───── The data

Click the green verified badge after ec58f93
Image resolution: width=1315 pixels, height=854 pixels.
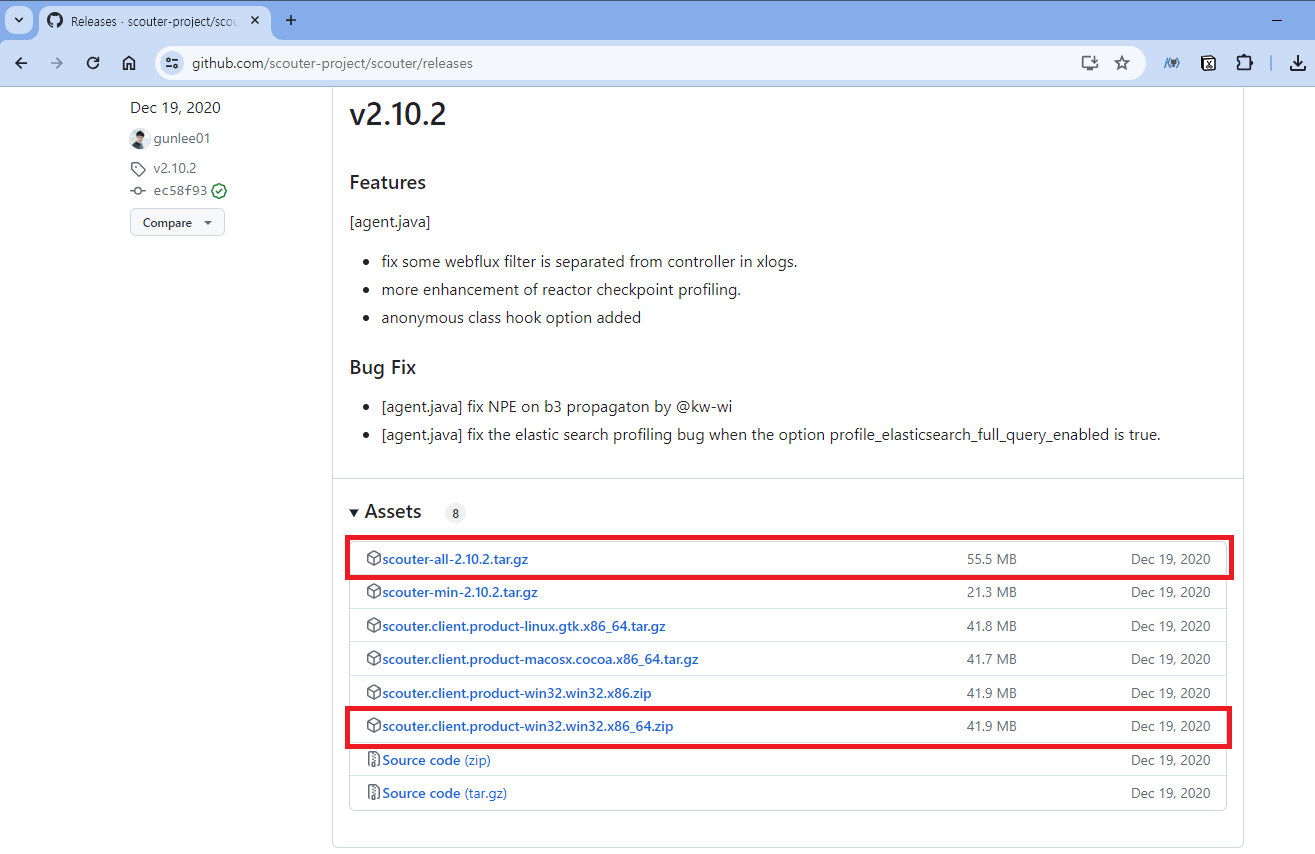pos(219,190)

──────────
───── The data

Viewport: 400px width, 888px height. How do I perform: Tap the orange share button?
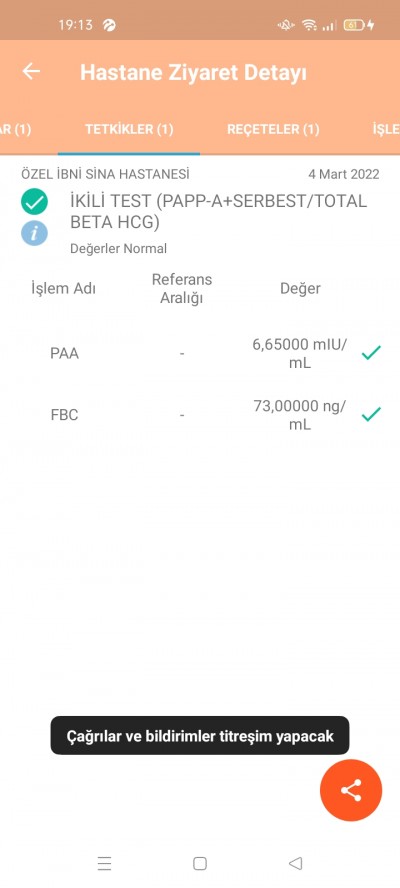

──────────
───── The data

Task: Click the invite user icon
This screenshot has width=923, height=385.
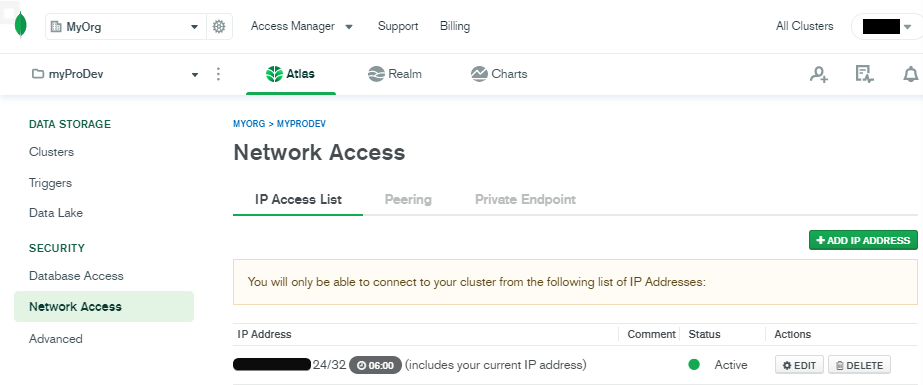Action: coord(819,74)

──────────

__Work task__
With "Click" as the string to find, copy every line of the records that holds it.

__Written answer__
Click the green verified badge after ec58f93
Task: Click the invite user icon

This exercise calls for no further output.